How to Ask a Question at the Next Presidential Debate

Rachel del Guidice /

In an effort to foster widespread participation for the upcoming presidential debate Sunday, one organization has created a website where any interested individual can submit questions.

PresidentialOpenQuestions.com, created by the Open Debate Coalition, is a website where anyone can submit a question for the presidential town hall debate hosted by CNN and ABC.

Created during the 2008 presidential election season, the Open Debate Coalition’s sole purpose, according to its website, is “to make debates more representative of the will of the people.”

PresidentialOpenQuestions.com is open to all who wish to submit a question to the candidates. The only requirement is that the candidates must not be named in the question and both candidates must be able to address the question.

“The whole genesis of the open debate format came from a group of bloggers and the realization that the media has a monopoly over the debate process,” Lilia Tamm Dixon, program director for the Open Debate Coalition, told The Daily Signal in a phone interview.

Further inspiration for this initiative came when Facebook and YouTube began collecting questions online from viewers leading up to the debates as well as during the debate.

Dixon said that it was the group’s goal to build off what Facebook and YouTube had already started.

What sets the Open Debate Coalition apart from other websites or organizations that collect questions for presidential debates is the format in which the questions are presented.

“Instead of questions being submitted online via social media and then given to the moderator’s team to sort through, we collect all the questions and then give the raw data to the moderators,” Dixon said.

Dixon believes this format to be the most effective way for questions to actually make it to the moderator’s desk come debate night, as the Open Debate Coalition presents entirely nonpartisan, pure data to the news networks hosting the debate.

To submit a question, one must first choose from one of 10 categories—ranging from civil rights to foreign policy and military, to health and infrastructure and technology—and then write the question.

After the question is written, users are given an option to include any supporting text or a link to additional material.
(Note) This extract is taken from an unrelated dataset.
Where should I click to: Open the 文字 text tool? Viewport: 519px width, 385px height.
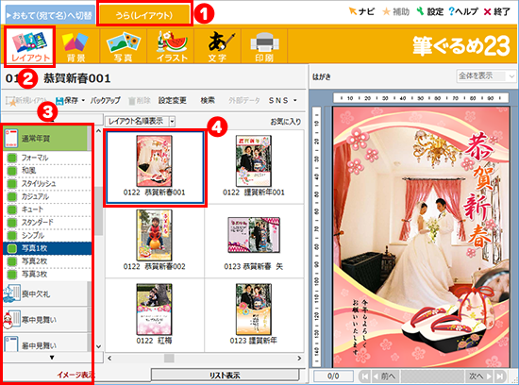pos(218,46)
Questions can be up to 80 characters and supporting text up to 200.

Dixon told The Daily Signal that her organization purposely collects little demographic information in order to encourage as much involvement as possible.

“We try to keep demographic information low because the more fields people have to fill out the less likely they are to participate in asking a question,” Dixon said. “The only thing we are tracking is geographic location.”
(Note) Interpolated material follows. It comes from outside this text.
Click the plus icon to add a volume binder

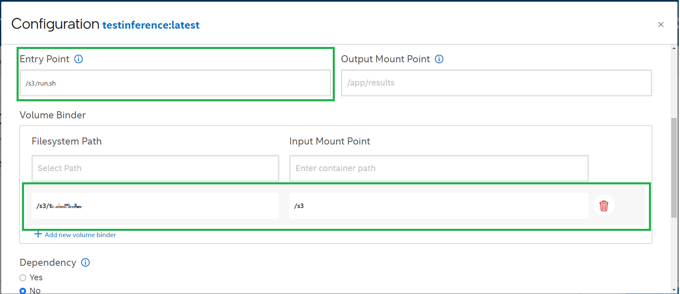point(38,234)
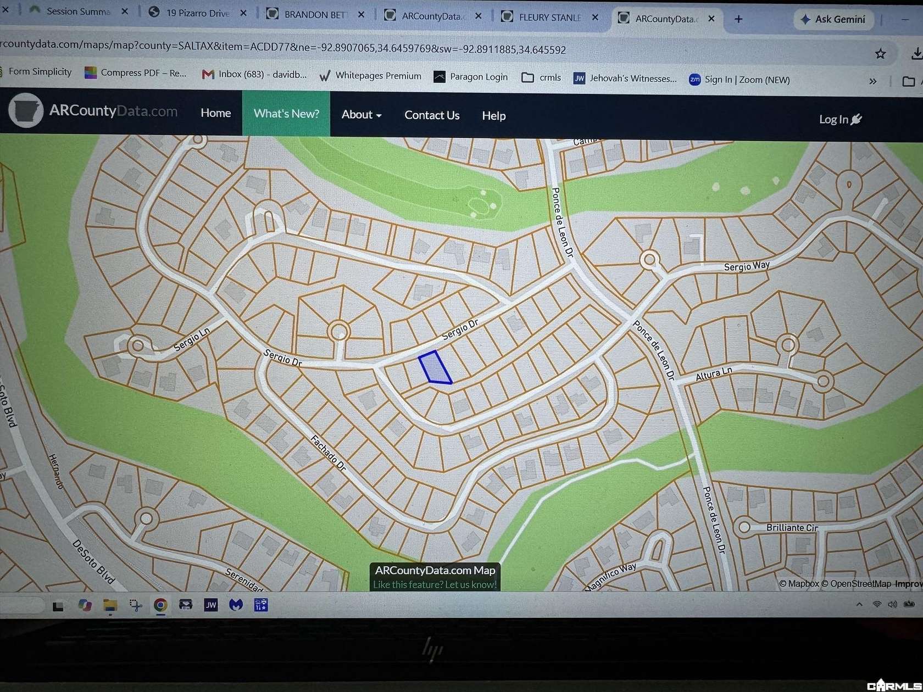923x692 pixels.
Task: Open the Whitepages Premium bookmark
Action: (x=370, y=76)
Users of the website can also vote for other questions so that common themes and policy issues can be easily identified and given a rank of importance, allowing the website’s viewers as well as the hosting networks to see the popularity of various themes and questions.

The state of health care is one popular topic, with some questions currently receiving over 12,000 votes.

“As many as 11 of the top 50 questions had to do with something health related, such as single-payer insurance and Obamacare,” Dixon said.

While the Open Debate Coalition won’t be hosting the debate on Sunday, ABC and CNN have agreed to receive the most popular 30 questions from the organization for consideration in the town hall segment of the debate.